Plan aşama aşama işlemeye başlar.
Kendi yetiştirdikleri hocalarına tüm imkanlar sağlanarak, ülkemizin saf anadolu çocuklarını, din ve hizmet kisvesi altında kandırdılar.
Onlara dersaneler açtırdılar, dergiler, gazeteler bastırdılar, himmet adı altında kasalarına para toplattılar.
Her geçen gün şeytani planları gerçekleşiyor, büyüdükçe büyüyorlardı.
Bütün kurumların en önemli yerlerine kendi adamlarını yerleştiriyorlar, değişik ülkelere dağılıyorlardı.
Yedi düvel,  Çanakkale’nin öcünün alacağı günü sabırsızlıkla bekliyor, içlerinde ki kin ve nefret duygularını kusacakları günün hayalini kuruyorlardı.
Zamanla yolunda gitmeyen olaylar oluşmuştu.
Bir yiğit çıkmıştı meydana, bunların iplerini pazara çıkarmaya başladı,
Bu yiğit, bunların bütün şeytani pisliklerini millete anlatıyor. Milletimizin sönmesine az kalan iman ateşini alevlendirmeye çalışıyordu.
Birileri buna dur demeliydi. 40 yıllık planları bir kişiyle bozulamazdı.
Ülkemizde ki maşalarına, huzurumuzu bozacak gezi olayları, kaset skandalları, para dolu kutularla kumpaslar silsileri yaptırıyor, yine de  başarı elde edemiyorlardı.
Adeta kudurmuş köpek gibiydiler, gözleri dönmüştü,
Yedi düvel, son kozlarını oynamak için tekrar masaya oturup karar verdiler.
15 Temmuz sabahı  beş çaylarını külliyede kahkahalarla içeceklerdi.
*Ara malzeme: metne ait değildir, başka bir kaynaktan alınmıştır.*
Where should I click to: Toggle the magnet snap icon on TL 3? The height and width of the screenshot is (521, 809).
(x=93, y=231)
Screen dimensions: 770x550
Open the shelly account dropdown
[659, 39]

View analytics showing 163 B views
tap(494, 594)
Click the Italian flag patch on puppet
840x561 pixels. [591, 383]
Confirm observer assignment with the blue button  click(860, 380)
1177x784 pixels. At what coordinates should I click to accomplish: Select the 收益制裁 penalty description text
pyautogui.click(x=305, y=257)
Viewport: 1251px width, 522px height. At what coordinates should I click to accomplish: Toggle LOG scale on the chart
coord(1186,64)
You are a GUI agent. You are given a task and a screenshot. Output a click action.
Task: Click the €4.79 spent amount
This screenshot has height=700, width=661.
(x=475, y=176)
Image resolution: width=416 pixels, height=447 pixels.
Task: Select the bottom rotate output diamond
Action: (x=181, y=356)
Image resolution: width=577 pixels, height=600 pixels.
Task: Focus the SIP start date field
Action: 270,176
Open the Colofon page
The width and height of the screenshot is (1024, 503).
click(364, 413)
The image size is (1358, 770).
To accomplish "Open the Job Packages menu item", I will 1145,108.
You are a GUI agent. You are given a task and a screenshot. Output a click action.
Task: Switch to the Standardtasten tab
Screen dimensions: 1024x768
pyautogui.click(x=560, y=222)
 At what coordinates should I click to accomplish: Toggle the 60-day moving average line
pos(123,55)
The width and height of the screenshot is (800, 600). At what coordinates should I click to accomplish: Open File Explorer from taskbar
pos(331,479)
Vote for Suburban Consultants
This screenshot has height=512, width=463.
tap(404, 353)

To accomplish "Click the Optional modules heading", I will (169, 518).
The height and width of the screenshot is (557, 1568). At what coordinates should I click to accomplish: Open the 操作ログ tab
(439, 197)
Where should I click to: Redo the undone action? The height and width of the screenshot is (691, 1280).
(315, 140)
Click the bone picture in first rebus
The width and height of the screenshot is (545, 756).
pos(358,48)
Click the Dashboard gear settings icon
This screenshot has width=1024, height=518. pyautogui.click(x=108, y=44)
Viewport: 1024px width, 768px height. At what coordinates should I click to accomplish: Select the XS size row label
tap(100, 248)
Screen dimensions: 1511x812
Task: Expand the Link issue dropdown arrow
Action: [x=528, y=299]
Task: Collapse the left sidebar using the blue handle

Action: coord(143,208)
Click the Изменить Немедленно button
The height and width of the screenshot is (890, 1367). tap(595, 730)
15 Temmuz akşamı, şeytani plan için düğmeye basıldı. 
Hainler, toplarıyla , tanklarıyla, uçaklarıyla, helikopterleriyle saldırıya geçtiler.
Türk milletini diz çöktürüp kuyruk acılarını dindireceklerdi.
Aynı, Çanakkale’de olduğu gibi  destan yazan bu asil Türk Milleti, tankların altına yattılar, canlarını kurşunlara siper ettiler, şehit olmak için sıraya girip, vermediler bu cennet vatanı  hainlere vermediler.
Velhasıl,
Çanakkale’de olduğu gibi 15 Temmuzda da destan yazdılar destan.
Şehitlerimizi Ruh’u Şad olsun. Şehitlerimizin Ruh’una El Fatiha…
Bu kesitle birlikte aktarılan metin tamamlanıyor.